Rebecca Briggs Cornell - 52 Ancestors in 52 Weeks - Week 4, "Closest to Your Birthday"

This week's 52 Ancestors in 52 Week's theme is "Closest to Your Birthday."  As I looked into ancestors with birthdays close to mine, I quickly realized that most of the birth dates I had did not have sources accompanying them.  I persisted, and I finally found someone with a solid christening date and a very interesting story.




This week's story will focus on Rebecca Briggs my paternal 9th great grand aunt.



How I Am Descended from Rebecca Briggs.
Elizabeth Lee Henderson (Wood) was my
paternal grandmother.

"Rebecka" (spelling shown in document clipping below) was christened on 25 October 1600 at St. James, Clerkenwell, Middlesex, England.  At that time, it was customary to be baptized on the same day as one's birth, so it can be assumed that Rebecca was also born on that date.  She was the daughter of Henrie Briggs (1574-1625) and Mary Hinckes (1581-1625).  My birthday is on 22 October, so Rebecca and I are just a few centuries and a few days apart.




Rebecca's Christening Record from page 52 of London Metropolitan Archives, St. James, Clerkenwell,
composite register:  baptisms Nov 1551 - Jan 1564, marriages and burials Nov 1551
, P76/JS1/00
1
Engraving of the Old St.

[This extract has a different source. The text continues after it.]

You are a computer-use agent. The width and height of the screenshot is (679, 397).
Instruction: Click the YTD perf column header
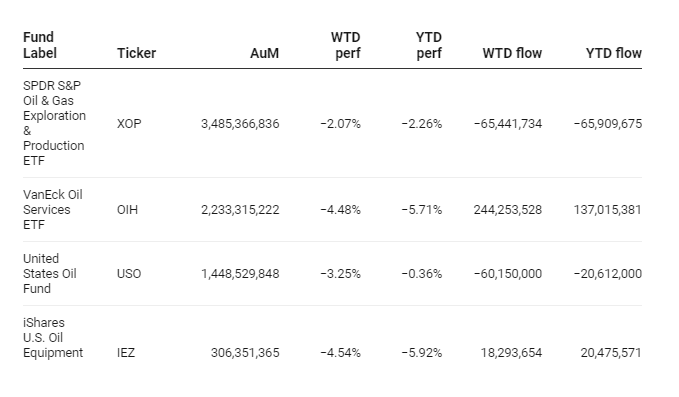coord(428,45)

James Church, Clerkenwell

The U.S. and International Marriage Records (database), 1560-1900 documents Rebecca Briggs marrying Thomas Cornell, Sr. (1593-1655) circa 1620.  Some sources indicate that they married in Rhode Island, while the majority indicate they married in England.  Page 23 of the Boston section of the U.S. and Canada, Passenger and Immigration Lists Index, 1500s-1900s records Thomas Cornell as immigrating in Boston, Suffolk, Massachusetts, in 1636.  Given that year and their much earlier marriage year, it can safely be concluded that they married while still living in England.  Additionally, I found a passage, shown below, in Freedom Road:  An American Family Saga from Jamestown to World War by Ric Murphy stating that they married in England and then traveled to America together.





Before immigrating to America, Thomas and Rebecca had several children, and the children traveled with them to their newly adopted land.  The entire family settled permanently in the Portsmouth, Rhode Island, area.



The Cornell Farm Mansion in Portsmouth, RI - 1904

A son born in October 1627, Thomas Jr., ended up entangled, as an adult, in a tragic situation centered around his mother.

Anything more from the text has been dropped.